Stored data:
------

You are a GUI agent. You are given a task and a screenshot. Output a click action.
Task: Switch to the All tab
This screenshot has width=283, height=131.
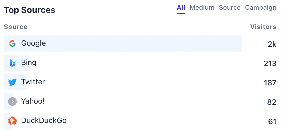click(181, 8)
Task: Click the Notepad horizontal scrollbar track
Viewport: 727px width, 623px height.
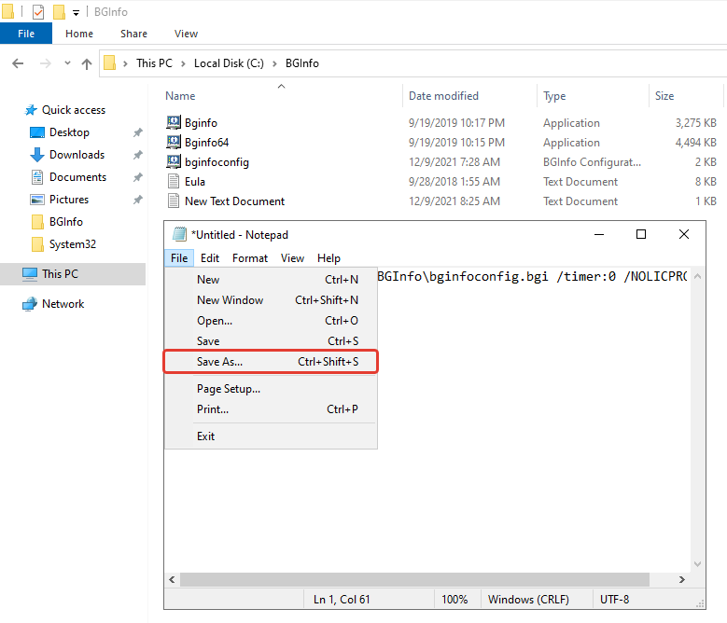Action: [x=429, y=579]
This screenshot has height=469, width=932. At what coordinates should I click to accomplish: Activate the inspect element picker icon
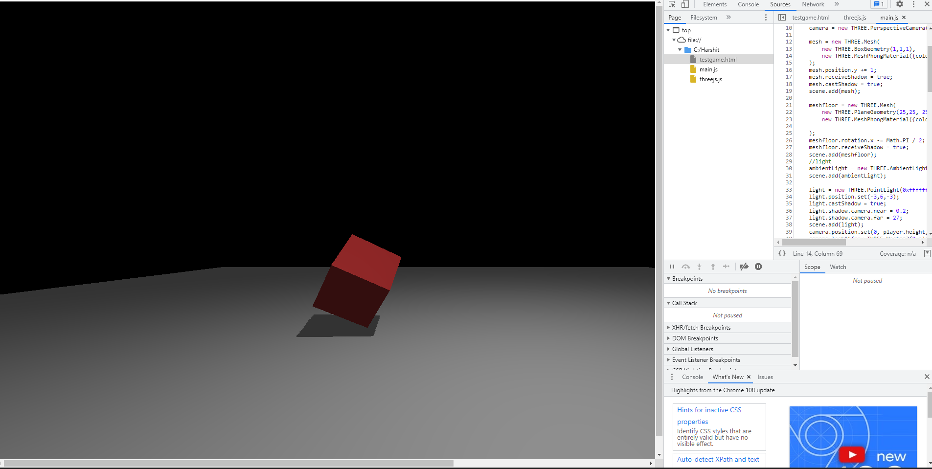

------

> Problem to work on:
Pick up at the line that holds "Viewport: 727px width, 623px height." and restate each line, word for word, through the last line of the entries. Include both end lines but none of the pictures.

> Written solution:
Viewport: 727px width, 623px height.
Action: [x=429, y=579]
This screenshot has height=469, width=932. At what coordinates should I click to accomplish: Activate the inspect element picker icon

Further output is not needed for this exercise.